Learn about the education and preparation needed to become a music lawyer. Get a quick view of the requirements as well as details about degree programs, job duties, and licensure to find out if this is the career for you.

Music lawyers handle client contracts and assist them in making sure they aren't violating any laws. A music lawyer must earn a college degree, graduate law school, and become licensed by passing the bar exam. While in college, taking courses in music business can be useful.

Essential Information

Music lawyers are entertainment lawyers who represent many different professions within the music industry. They may spend their time drafting and negotiating record label and live performance contracts on behalf of music artists. Music lawyers may also work with songwriters, managers, producers, and record labels, drafting and negotiating distribution, music publishing, music placement, and other contracts in order to protect their clients' interests. Music lawyers can file lawsuits when their clients' intellectual property rights or copyrights are infringed.

Required Education Bachelor's degree in any major, followed by Juris Doctor degree from an accredited law school
Other Requirements LSAT test for entry into law school
Bar examination required for licensure
Projected Job Growth (2018-2028)* 6% for all lawyers
Mean Annual Salary (2018)* $144,230 for all lawyers

Source: *U.S. Bureau of Labor Statistics

Music Lawyer Salary Information

The U.S. Bureau of Labor Statistics (BLS) reports that lawyers earned a mean salary of $144,230 in 2018 ( Music lawyers are usually paid by the hour, but sometimes earn a percentage from deals that they negotiate or settlements that they make on behalf of their clients. Their average hourly wage was $69.34 in 2018.

Music Lawyer Requirements

In order to become a music lawyer, one must first earn a bachelor's degree in any major. Undergraduate courses that are recommended for pre-law students include English, public speaking, philosophy, history, and economics. These courses help students develop skills in reading, writing, speaking, and thinking logically, which are all important skills for lawyers to have. Students who wish to become music lawyers may also find it helpful to take courses in music and music business.

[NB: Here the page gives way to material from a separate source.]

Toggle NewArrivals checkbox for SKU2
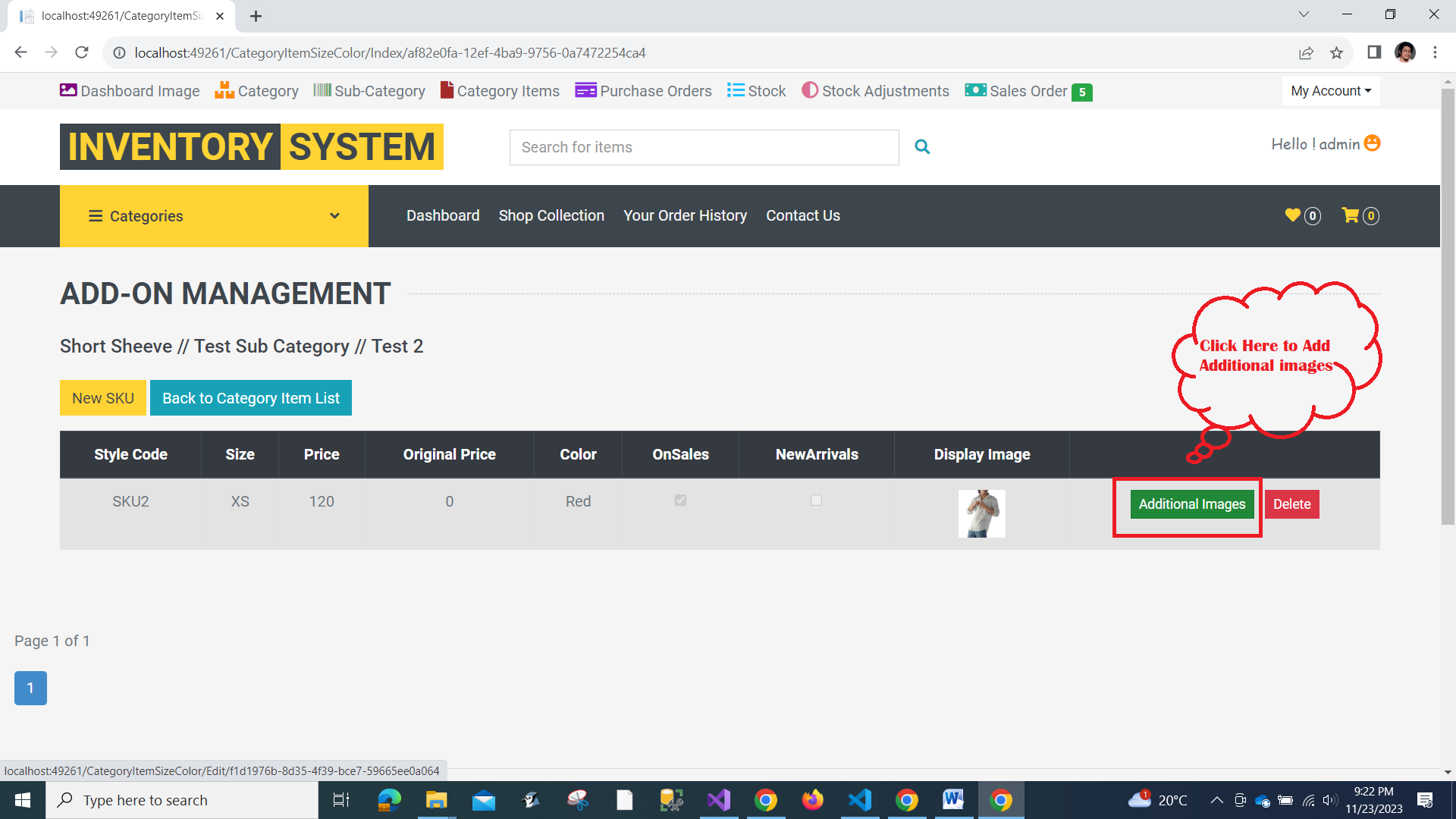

The next step is to go on to a law school that is accredited by the American Bar Association (ABA), which usually takes three years to complete. In order to be admitted into law school, students must take the Law School Admission Test (LSAT). During the first half of law school, students typically take core courses in contracts, legal writing, property law, constitutional law, and civil procedures. During the final half, students take courses related to their specialty in entertainment and music law. Students gain practical experience through part-time clerkships and activities such as conducting research and participating in mock trials.

Law school graduates earn their juris doctor (J.D.) degree. Lawyers must keep up-to-date on any new development that may affect their practice. For this reason, most states require that lawyers participate in continuing education.

All lawyers must be licensed before they can practice law. To become licensed, lawyers who have graduated from an ABA-accredited law school may take a bar examination, usually in the state in which they wish to practice. Most states administer a six-hour test known as the Multistate Bar Examination (MBE). Additional tests required by many states can include the Multistate Essay Examination (MEE), the Multistate Performance Test and the Multistate Professional Responsibility Examination (MPRE).

The job of a music lawyer is to manage legal matters for music artists, such as copyrights and contracts. Like other lawyers, completing law school and obtaining licensure through the bar exam are mandatory. On average, all lawyers, including music lawyers, earn $144,230 annually.